MÉDECINS CANADIENS POUR UN MEILLEUR CONTRÔLE DES ARMES À FEU

L’ADOPTION RAPIDE D’UNE LOI DEMANDÉE

Le groupe de médecins demande l’adoption d’une législation et d’autres outils visant à réduire la prévalence des armes à feu, à savoir des restrictions en matière de possession d’armes à feu, un programme d’amnistie permettant la récupération des armes à feu actuellement en circulation et une approche stratégique visant à réduire leur vente illégale et leur importation en provenance d’autres compétences territoriales.

FINANCEMENT DE LA RECHERCHE

Le groupe demande aussi le financement et une infrastructure pour soutenir la recherche sur l’épidémiologie des blessures et morts par arme à feu, notamment sur le rôle de déterminants sociaux comme la pauvreté, la maladie mentale, la discrimination raciale et l’isolement social, ainsi que sur l’efficacité des stratégies visant à réduire les blessures et les décès liés aux armes à feu.
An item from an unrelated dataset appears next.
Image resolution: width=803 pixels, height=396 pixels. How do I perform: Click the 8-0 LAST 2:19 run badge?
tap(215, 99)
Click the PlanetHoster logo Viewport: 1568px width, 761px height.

APPUI DE PLUSIEURS ORGANISMES MÉDICAUX

Ce groupe de médecins a récolté l’appui d’organismes médicaux nationaux et provinciaux tels que le Collège des médecins de famille du Canada, l’Association canadienne des chirurgiens généraux, l’Association canadienne des médecins d’urgence, l’Ontario Medical Association, l’Association canadienne de traumatologie, la Société canadienne de soins intensifs, la Société canadienne des anesthésiologistes, la Société canadienne de neurochirurgie ainsi que les Jeunes médecins pour la santé publique.